Maths

Stats Fitting

Module implementing methods to find the best fit of statistical distributions to data.

pyhdtoolkit.maths.stats_fitting.best_fit_distribution(data: pd.Series | np.ndarray, bins: int = 200, ax: Axes = None) → tuple[st.rv_continuous, tuple[float, ...]][source]

Added in version 0.5.0.

Model data by finding the best fit candidate distribution among those in DISTRIBUTIONS. One can find an example use of this function in the gallery.

Parameters:

data (Union[pd.Series, np.ndarray]) -- A pandas.Series or numpy.ndarray with your distribution data.
bins (int) -- The number of bins to decompose your data in before fitting.
ax (matplotlib.axes.Axes, optional) -- The matplotlib.axes.Axes on which to plot the probability density function of the different fitted distributions. This should be provided as the axis on which the distribution data is plotted, as it will add to that plot. If not provided, no plotting will be done.

Returns:

tuple[st.rv_continuous, tuple[float, ]] -- A tuple containing the scipy.stats generator corresponding to the best fit to the data among the provided candidates, and the parameters for said generator to best fit the data.

Example

best_fit_func, best_fit_params = best_fit_distribution(data, 200, axis)

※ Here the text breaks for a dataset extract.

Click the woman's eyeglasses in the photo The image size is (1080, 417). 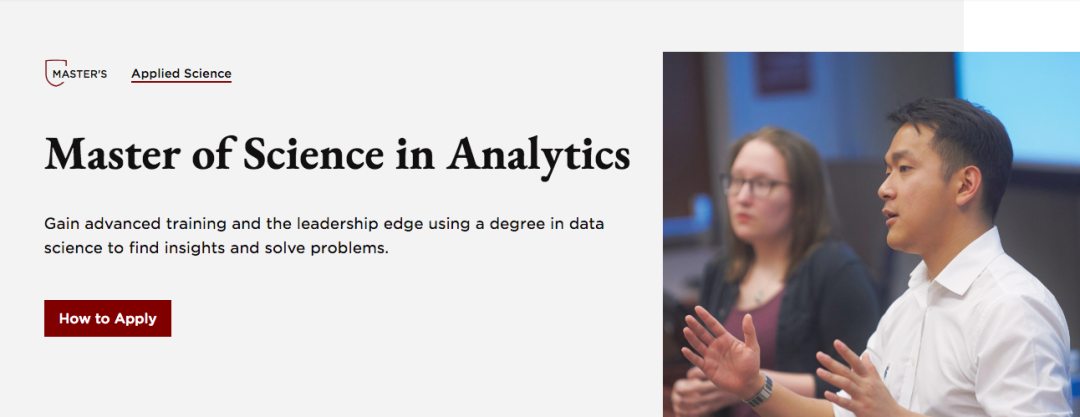point(754,185)
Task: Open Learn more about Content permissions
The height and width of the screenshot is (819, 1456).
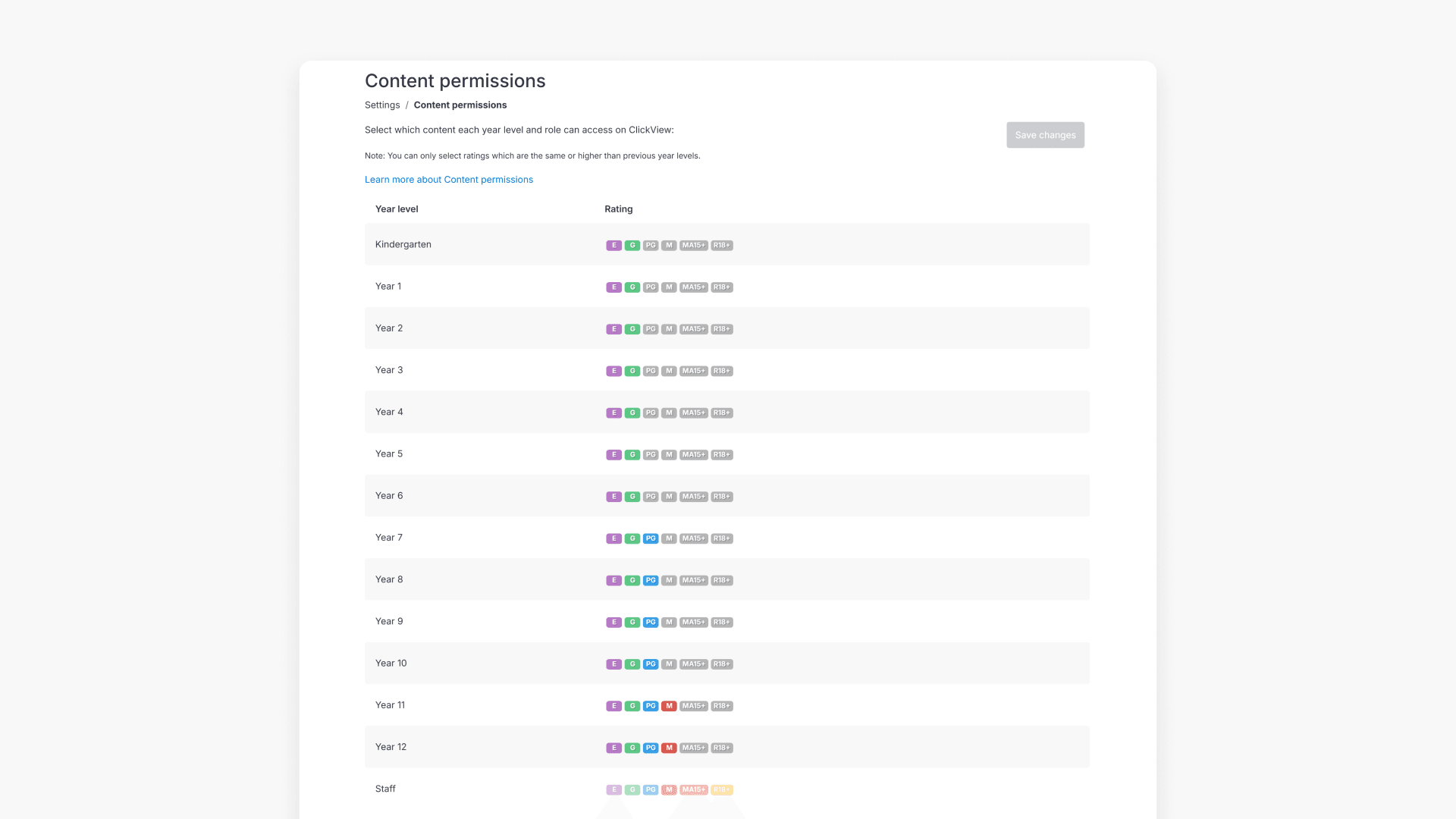Action: click(449, 179)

pyhdtoolkit.maths.stats_fitting.make_pdf(distribution: rv_continuous, params: tuple[float, ...], size: int = 25000) → Series[source]

Added in version 0.5.0.

Generates a pandas.Series for the distributions’s Probability Distribution Function. This Series will have axis values as index, and PDF values as column. One can find an example use of this function in the distribution fitting gallery.

Parameters:

distribution (scipy.stats.rv_continuous) -- The scipy.stats generator for the distribution to generate the PDF from.
params (tuple[float, ]) -- The parameters for this generator, as given back by the fit to data or as guessed from the user.
size (int) -- The number of points to evaluate the PDF on.

Returns:

pandas.Series -- A pandas.Series with the PDF as values, and the corresponding axis values as index.

Example

best_fit_func, best_fit_params = best_fit_distribution(data, 200, axis)
pdf = fitting.make_pdf(best_fit_func, best_fit_params)

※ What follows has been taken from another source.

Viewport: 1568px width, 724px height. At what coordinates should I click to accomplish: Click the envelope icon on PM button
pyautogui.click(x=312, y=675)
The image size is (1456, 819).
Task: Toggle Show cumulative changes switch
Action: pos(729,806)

pyhdtoolkit.maths.stats_fitting.set_distributions_dict(dist_dict: dict[rv_continuous, str]) → None[source]

Added in version 0.5.0.

Sets DISTRIBUTIONS as the provided dict. This allows the user to define the distributions to try and fit against the data. One can find an example use of this function in the distribution fitting gallery.

Warning

This function modifies the global DISTRIBUTIONS dict that is used by other functions in this module. It’s not the cleanest way to do things that you’ll ever see.

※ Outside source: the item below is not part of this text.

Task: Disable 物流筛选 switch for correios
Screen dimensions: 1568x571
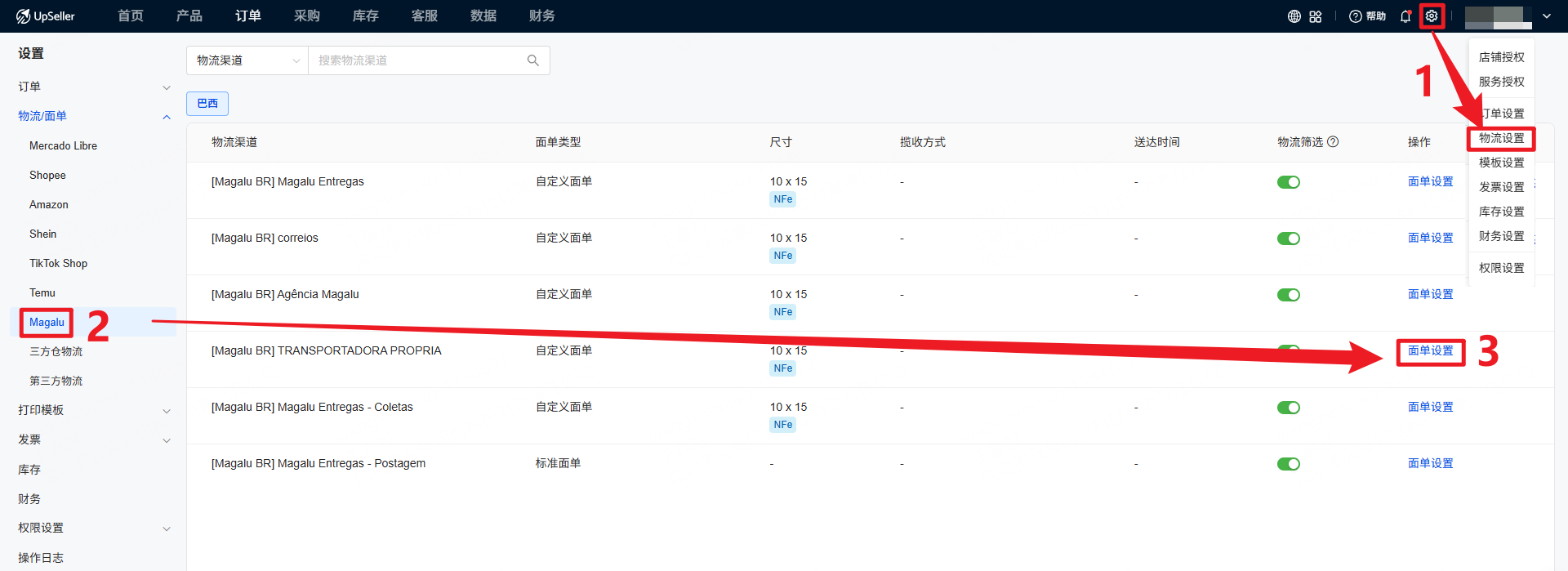Action: [1289, 239]
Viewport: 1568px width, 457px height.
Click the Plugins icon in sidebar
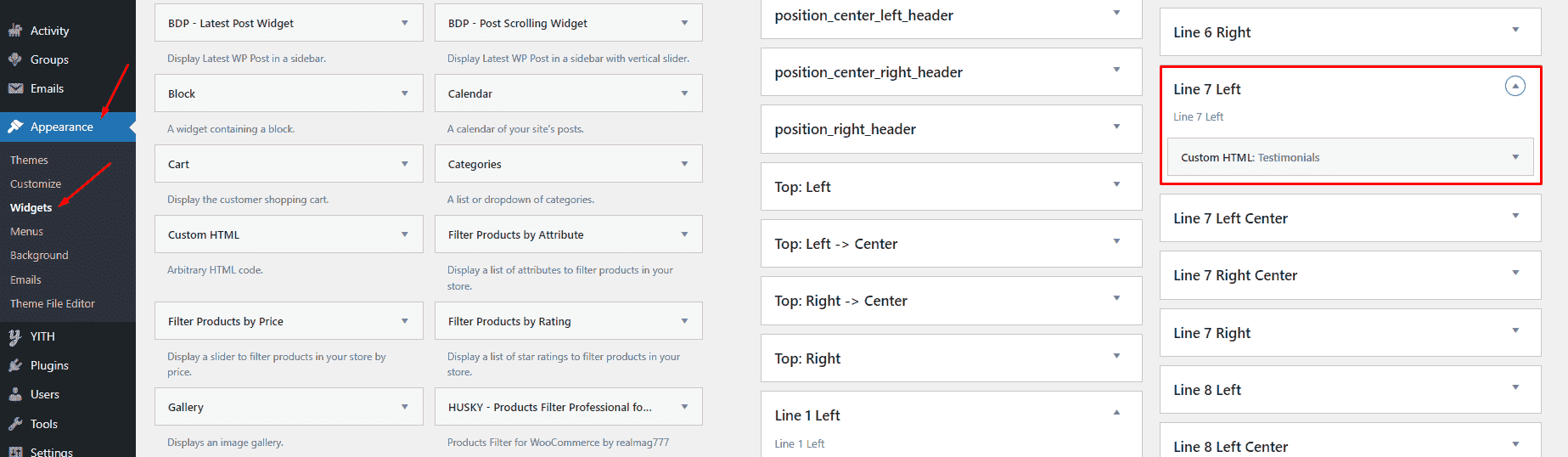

Parameters:: dist_dict (dict[st.rv_continuous, str]) -- dictionnary with the wanted distributions, in the same format as the DISTRIBUTIONS dict, aka with a scipy.stats generator object as key, and a string representation of their name as value.

Example

import scipy.stats as st

tested_dists = {st.chi: "Chi", st.expon: "Exponential", st.laplace: "Laplace"}
set_distributions_dict(tested_dists)

Utilities

Module with utility functions used throughout the nonconvex_phase_sync and stats_fitting modules.

pyhdtoolkit.maths.utils.get_magnitude(value: float) → int[source]

Added in version 0.8.2.

Returns the determined magnitude of the provided value. This corresponds to the power of 10 that would be necessary to reduce value to a \(X \cdot 10^{n}\) form. In this case, n is the result.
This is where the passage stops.